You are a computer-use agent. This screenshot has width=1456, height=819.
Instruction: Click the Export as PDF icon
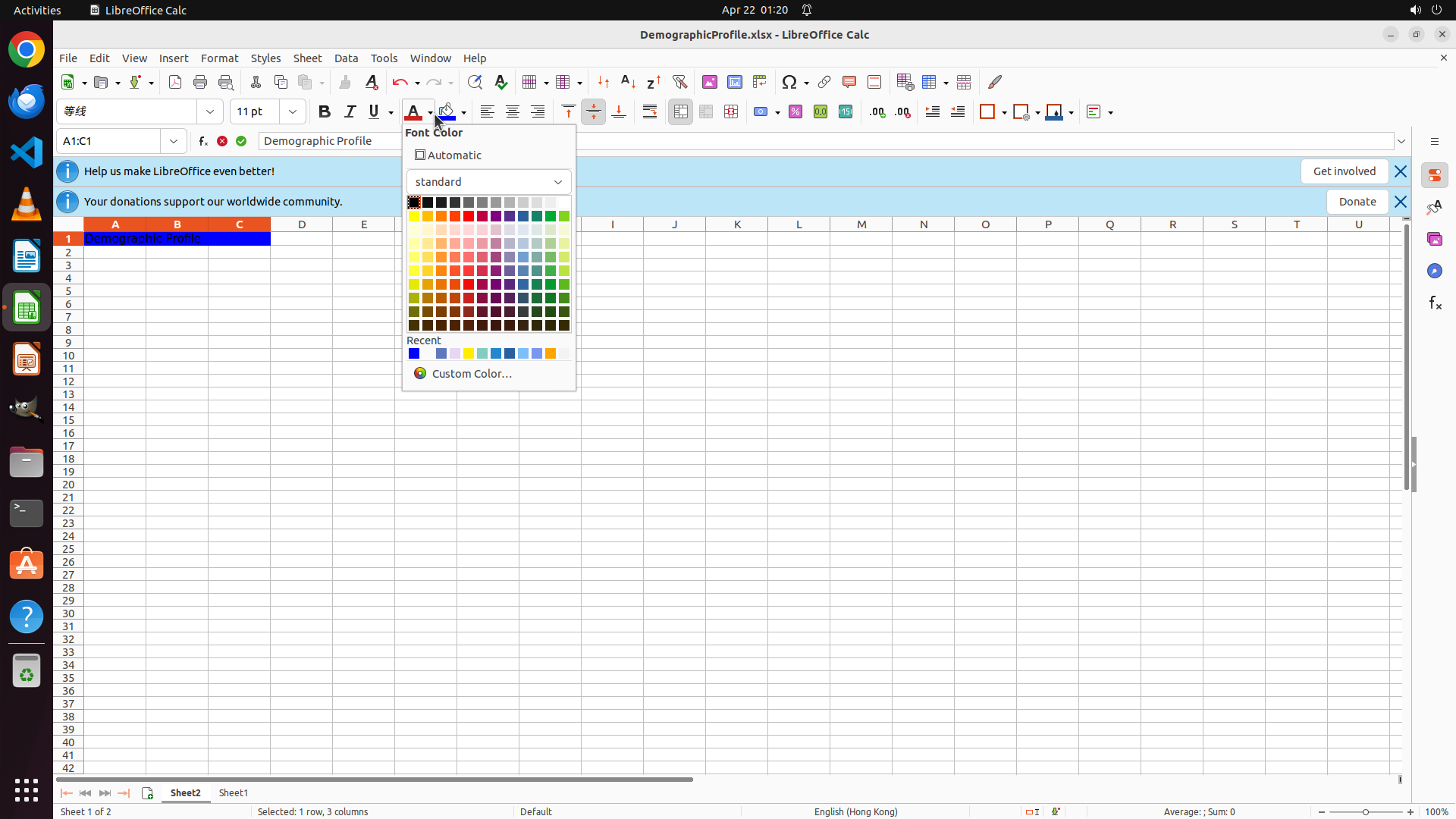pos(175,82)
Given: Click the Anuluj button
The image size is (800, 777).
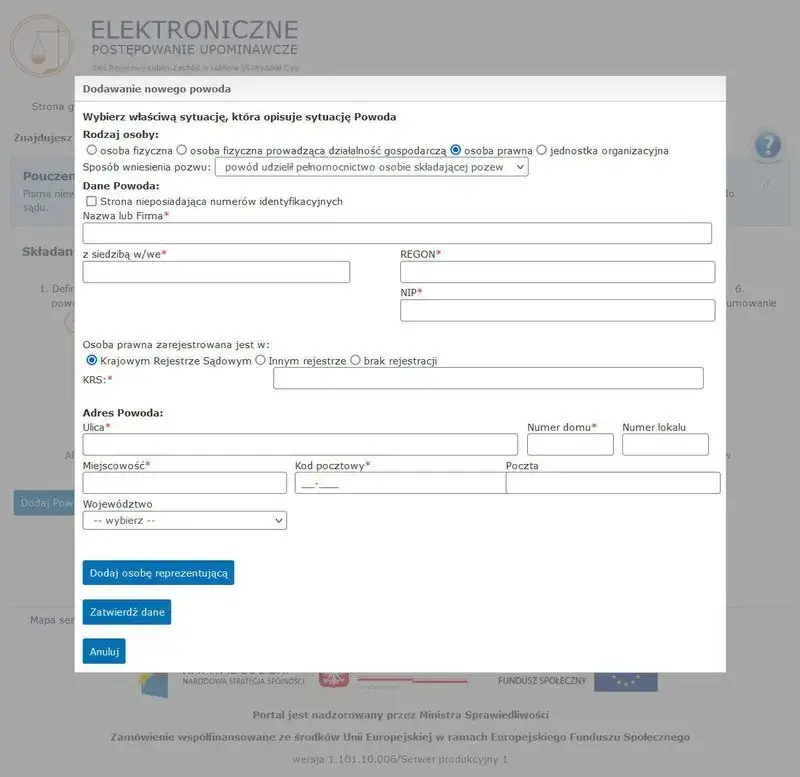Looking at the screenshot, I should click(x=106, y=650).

-- GOAL --
Reproduce the items above with "button" replaced by "control" wherever it occurs and everything else left unchanged, omitting the pictures.

-- SOLUTION FOR THIS TASK --
You are a computer-use agent. This screenshot has width=1456, height=819.
Instruction: Click the Export as PDF icon
pos(175,82)
Given: Click the Anuluj control
The image size is (800, 777).
Looking at the screenshot, I should click(x=106, y=650).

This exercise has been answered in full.